Packer is available for interviews to discuss/write on topics including but not limited to:
● Sharing personal experiences or true stories from the World War II era
● The importance of historical fiction and what it can teach us about the past
● The turbulence of the 1940s home front - the uncertainty of war as compared to today, watching the horror taking place in the Ukraine. A new understanding of the helplessness and concern that our parents and grandparents may have experienced listening to radio reports and reading about the war daily in newspapers.
● The complexity of love in literature

I’LL REMEMBER YOU is available on Amazon and Barnes & Noble.

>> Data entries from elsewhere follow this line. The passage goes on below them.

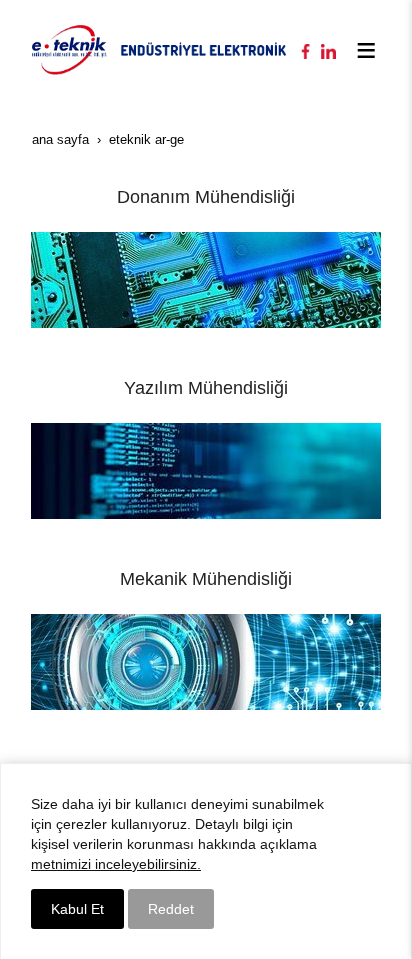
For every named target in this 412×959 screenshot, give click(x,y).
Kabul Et (77, 909)
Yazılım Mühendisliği (206, 388)
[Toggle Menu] (366, 50)
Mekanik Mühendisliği (206, 579)
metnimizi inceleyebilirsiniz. (116, 864)
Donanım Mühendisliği (206, 197)
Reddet (171, 909)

DEBORAH PACKER has a Bachelor’s and Master’s degree in Speech and Drama from the University of Michigan. She received a Professional Theatre Program Fellowship in Acting, performing with the APA and ACT Repertory Companies while on the Ann Arbor campus. Packer started her professional career as an actress in Toronto before moving to Los Angeles, where she continued working on stage, film, and TV. She wrote and performed sketch comedy in New York City and Los Angeles and has completed two screenplays. Her experience at the Simon Wiesenthal Center in Los Angeles, teaching the Holocaust in their original museum, afforded her the opportunity to dig deeper into what was happening in our country and in Europe during that critical period in history and the impact it had on her own family.